This Option is intended to be an Incentive Stock Option. Biodel Inc. intends to treat Options
designated as ISOs as ISOs to the limits the Code allows and as nonqualified stock options for any
additional Option Shares.
By signing this Schedule I, you agree to the acknowledgement on the last page of your Stock Option
Agreement.
The Plan document is available on the Biodel Inc. website. The Prospectus for the Plan, the
Company’s Annual Report on Form 10-K, and other filings the Company makes with the Securities and
Exchange Commission are available for your review on the Company’s web site. You may also obtain
paper copies of these documents upon request to the Company’s HR department.
Neither the Company nor anyone else is making any representations or promises regarding the
duration of your service, exercisability of the Option, the value of the Company’s stock or of this
Option, or the Company’s prospects.
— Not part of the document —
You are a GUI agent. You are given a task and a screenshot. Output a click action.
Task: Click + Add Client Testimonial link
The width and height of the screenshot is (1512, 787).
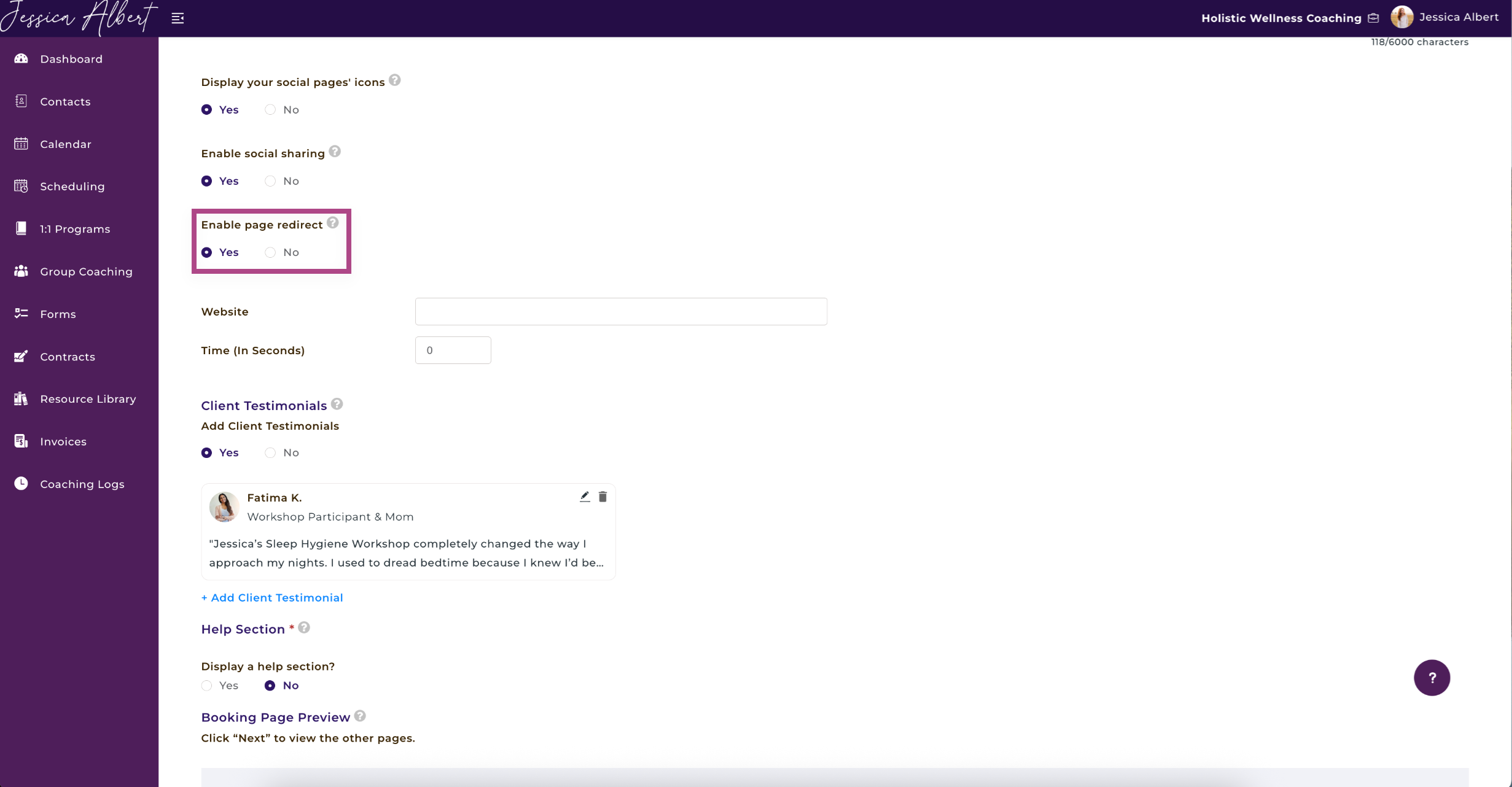[x=272, y=598]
The Company is not providing any advice regarding tax
consequences to you or regarding your decisions regarding the Option; you agree to rely only upon
your own personal advisors.
No one may sell, transfer, or distribute the Option or the securities that may be purchased
upon exercising the Option without an effective registration statement relating thereto or an
opinion of counsel satisfactory to Biodel Inc. or other information and representations
satisfactory to it that such registration is not required.